I hope this is helpful


----------



## boykjo (Mar 21, 2012)

I got this one for Christmas.....haven't used it yet but the pepper would definitely go through the open needle attachment

http://www.cabelas.com/product/Dial...eat+injector&WTz_l=Header;Search-All+Products

Good luck and happy smoking

Joe


----------



## frosty (Mar 22, 2012)

You might consider straining the marinade as well.  That would minimize the clogging and you would still get the flavor. Good luck!


----------



## scarbelly (Mar 22, 2012)

boykjo said:


> I got this one for Christmas.....haven't used it yet but the pepper would definitely go through the open needle attachment
> 
> http://www.cabelas.com/product/Dial...eat+injector&WTz_l=Header;Search-All+Products
> 
> ...


Mine is similar to this one and pepper does go thru it


----------



## luv2q (Mar 22, 2012)

The Cabela's injector (I believe) is made by SpitJack. Here's the link:

http://spitjack.com/product/MAGNUM.html

Click on the image of the Magnum inside the zippered case or click on the "Accessories" tab and you'll see the different needles that you can put on the end of the injector. The "Extra Wide" is a HUGE needle. I don't think you'll have any problems putting any marinade through that one. As for the gun itself, it's a thing of beauty to work with.

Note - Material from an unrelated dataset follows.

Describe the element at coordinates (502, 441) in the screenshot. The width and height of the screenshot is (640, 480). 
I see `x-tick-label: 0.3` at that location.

All the best with whatever you decide!


----------



## shoneyboy (Mar 22, 2012)

This may be a stupid thought, but why not grind the black pepper finer???? I’m experimenting with a new batch of BBB, after problems with my last one… and one thing I’m doing different this time is, I ground all of the seasonings to a powder with my coffee grinder. It may not make a difference, but again my stupid logic is, the finer the seasonings, the easier it will dilute into the mixture and hopefully the easier it will be absorbed into the meat......Just a thought…..ShoneyBoy


----------